Cause you seem like a good subject.

Great Answer, yes, you can.

Cano and I would pass one another on the street often. He is always dressed down with paint all over his clothes. I never spoke to him until I saw him in a suit (and I didn’t have my camera). Wow! Look at you in a suit! I said to him. He smiled and kept walking. But, ever since then, we would say hi to each other.

Today, I actually met him.

While I took his photo, I asked him his name and he also told me his story.

My name is Cano and I am a super here in this building. I can do everything. I work hard. Everyone in the neighborhood likes me. Six years ago my wife and son died 4 days apart. I had just buried my son and then got a knock on my door about my wife. I was taking a shower and ran to see who it was. It was the police. I couldn’t believe it. For years I battled with a drug addiction. I would work to support my  addiction. I would love to tell you more of my story about living on the streets. Maybe this is what life wants you to do? Write about people on the streets. 

There was no periods in his story. He kept talking and everything flowed from one topic to the next topic. He spoke low and fast.

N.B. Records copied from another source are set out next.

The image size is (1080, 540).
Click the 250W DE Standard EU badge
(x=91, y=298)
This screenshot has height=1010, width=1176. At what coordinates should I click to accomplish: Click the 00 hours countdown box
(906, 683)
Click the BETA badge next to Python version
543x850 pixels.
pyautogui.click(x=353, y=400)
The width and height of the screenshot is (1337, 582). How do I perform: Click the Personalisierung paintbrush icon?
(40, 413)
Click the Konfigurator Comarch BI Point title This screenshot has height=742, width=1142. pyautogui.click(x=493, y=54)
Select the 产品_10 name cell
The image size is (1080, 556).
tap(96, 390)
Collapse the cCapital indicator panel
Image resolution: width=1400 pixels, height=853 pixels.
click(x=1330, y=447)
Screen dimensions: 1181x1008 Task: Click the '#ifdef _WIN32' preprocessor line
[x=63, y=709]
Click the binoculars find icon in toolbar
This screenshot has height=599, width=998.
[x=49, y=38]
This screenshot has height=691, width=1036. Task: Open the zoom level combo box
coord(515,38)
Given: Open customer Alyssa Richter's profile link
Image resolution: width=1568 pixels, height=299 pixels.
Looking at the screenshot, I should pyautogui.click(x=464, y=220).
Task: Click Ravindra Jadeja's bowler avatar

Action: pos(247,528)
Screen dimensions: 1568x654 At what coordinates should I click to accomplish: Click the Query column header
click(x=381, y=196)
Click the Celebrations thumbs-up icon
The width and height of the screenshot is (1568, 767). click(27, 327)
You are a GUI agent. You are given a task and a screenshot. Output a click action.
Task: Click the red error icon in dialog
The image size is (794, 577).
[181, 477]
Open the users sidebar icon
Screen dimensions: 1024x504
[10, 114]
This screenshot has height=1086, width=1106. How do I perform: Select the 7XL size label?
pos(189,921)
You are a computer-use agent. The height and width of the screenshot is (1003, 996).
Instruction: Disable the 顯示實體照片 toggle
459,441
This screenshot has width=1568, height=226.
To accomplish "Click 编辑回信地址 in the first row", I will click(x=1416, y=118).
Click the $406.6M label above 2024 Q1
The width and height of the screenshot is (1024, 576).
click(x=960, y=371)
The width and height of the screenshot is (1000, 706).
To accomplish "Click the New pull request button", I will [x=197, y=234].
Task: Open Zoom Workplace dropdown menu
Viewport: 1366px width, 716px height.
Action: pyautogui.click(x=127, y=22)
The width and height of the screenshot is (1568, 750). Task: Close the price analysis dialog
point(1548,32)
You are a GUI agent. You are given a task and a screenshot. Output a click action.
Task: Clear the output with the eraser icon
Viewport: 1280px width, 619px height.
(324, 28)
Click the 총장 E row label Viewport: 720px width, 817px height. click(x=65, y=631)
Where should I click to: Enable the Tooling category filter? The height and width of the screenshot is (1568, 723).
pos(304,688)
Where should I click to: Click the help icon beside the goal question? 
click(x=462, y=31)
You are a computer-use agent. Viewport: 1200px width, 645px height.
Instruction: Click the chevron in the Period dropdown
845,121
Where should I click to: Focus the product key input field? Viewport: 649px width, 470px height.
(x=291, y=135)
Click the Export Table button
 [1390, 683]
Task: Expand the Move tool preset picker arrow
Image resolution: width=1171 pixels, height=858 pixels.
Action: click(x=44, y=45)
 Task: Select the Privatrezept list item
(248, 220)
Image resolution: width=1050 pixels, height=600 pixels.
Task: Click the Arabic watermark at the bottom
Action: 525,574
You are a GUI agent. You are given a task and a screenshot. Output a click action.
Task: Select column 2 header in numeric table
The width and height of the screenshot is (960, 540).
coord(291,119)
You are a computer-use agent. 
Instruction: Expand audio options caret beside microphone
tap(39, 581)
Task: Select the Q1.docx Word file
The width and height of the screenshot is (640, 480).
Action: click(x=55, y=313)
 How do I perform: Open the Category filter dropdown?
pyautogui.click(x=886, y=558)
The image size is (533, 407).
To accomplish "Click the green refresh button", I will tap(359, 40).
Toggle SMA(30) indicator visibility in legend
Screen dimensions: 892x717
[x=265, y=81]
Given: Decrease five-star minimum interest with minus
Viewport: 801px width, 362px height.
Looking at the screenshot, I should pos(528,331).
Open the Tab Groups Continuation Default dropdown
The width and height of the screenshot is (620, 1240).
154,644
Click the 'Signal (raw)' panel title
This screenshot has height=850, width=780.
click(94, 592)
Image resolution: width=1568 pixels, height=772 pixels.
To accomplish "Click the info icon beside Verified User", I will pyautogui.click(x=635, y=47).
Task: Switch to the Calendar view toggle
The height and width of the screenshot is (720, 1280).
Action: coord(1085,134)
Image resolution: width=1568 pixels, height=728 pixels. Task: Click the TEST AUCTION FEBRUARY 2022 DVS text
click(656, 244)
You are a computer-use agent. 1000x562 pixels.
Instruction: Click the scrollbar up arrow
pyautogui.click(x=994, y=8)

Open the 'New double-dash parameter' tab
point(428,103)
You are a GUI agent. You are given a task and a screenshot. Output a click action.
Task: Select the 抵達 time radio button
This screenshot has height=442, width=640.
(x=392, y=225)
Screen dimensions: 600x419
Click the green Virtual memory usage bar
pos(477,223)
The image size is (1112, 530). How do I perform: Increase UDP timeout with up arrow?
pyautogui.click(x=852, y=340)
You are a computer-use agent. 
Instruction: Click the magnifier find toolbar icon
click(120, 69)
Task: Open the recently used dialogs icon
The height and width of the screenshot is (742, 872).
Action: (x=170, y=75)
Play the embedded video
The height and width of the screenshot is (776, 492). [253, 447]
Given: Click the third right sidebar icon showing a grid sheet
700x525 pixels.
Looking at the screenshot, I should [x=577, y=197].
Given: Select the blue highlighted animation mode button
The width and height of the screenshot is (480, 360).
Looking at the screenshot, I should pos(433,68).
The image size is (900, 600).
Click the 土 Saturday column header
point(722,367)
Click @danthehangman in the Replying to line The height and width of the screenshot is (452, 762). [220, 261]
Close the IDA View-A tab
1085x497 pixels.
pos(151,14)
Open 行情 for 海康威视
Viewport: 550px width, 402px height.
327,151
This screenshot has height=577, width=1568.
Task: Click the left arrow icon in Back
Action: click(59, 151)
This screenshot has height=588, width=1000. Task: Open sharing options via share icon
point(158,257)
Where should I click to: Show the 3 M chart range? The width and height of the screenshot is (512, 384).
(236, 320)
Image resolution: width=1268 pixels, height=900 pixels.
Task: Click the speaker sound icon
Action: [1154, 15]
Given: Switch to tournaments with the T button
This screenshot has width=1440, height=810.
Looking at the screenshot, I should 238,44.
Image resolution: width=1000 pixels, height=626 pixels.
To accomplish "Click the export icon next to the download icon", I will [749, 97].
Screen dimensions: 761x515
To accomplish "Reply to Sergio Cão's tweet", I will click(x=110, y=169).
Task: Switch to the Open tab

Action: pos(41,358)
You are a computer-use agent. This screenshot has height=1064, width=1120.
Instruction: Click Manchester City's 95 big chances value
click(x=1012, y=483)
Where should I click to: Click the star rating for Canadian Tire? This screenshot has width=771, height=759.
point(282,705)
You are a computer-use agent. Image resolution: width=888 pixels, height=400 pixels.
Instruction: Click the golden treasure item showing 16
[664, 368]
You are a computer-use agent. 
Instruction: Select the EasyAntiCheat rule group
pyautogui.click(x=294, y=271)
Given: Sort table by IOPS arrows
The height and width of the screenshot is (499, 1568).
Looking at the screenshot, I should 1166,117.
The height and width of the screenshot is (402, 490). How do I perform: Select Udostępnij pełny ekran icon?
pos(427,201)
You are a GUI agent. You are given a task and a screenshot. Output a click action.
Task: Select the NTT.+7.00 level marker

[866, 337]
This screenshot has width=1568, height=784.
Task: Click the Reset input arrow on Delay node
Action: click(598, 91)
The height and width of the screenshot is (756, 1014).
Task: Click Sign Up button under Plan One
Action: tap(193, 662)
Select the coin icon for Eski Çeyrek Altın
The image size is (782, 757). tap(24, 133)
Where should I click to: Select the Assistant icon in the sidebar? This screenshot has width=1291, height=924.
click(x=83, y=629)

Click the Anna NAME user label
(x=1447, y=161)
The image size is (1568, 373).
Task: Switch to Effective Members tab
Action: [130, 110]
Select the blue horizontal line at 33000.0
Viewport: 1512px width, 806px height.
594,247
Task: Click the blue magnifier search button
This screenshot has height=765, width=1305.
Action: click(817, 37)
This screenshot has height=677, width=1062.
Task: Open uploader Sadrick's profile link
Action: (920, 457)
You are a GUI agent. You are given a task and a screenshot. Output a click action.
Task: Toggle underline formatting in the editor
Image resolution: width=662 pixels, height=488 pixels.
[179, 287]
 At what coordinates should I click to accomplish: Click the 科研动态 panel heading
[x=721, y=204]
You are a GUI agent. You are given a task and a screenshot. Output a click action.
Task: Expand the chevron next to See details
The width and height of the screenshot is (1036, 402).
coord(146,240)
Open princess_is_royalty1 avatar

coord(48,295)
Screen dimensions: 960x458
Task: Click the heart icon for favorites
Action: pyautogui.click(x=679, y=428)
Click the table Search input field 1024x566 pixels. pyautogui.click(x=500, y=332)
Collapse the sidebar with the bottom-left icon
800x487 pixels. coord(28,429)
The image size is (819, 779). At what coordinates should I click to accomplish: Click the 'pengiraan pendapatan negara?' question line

It was hard for me to capture everything. When I left work, I saw him again and he started to add to his story.

I want to ask you a question. What do you think about my story?

Well, it’s interesting.

Yes, I have a lot more to that.

I believe you, Cano.

I lost my mother and my father. My whole family. I would like to tell you how.

We are going to have to sit down so I can write it down one day.

Yes. Soon. I want you to share it. There is a lot to tell.

Thanks Cano. I can’t wait.

Thanks!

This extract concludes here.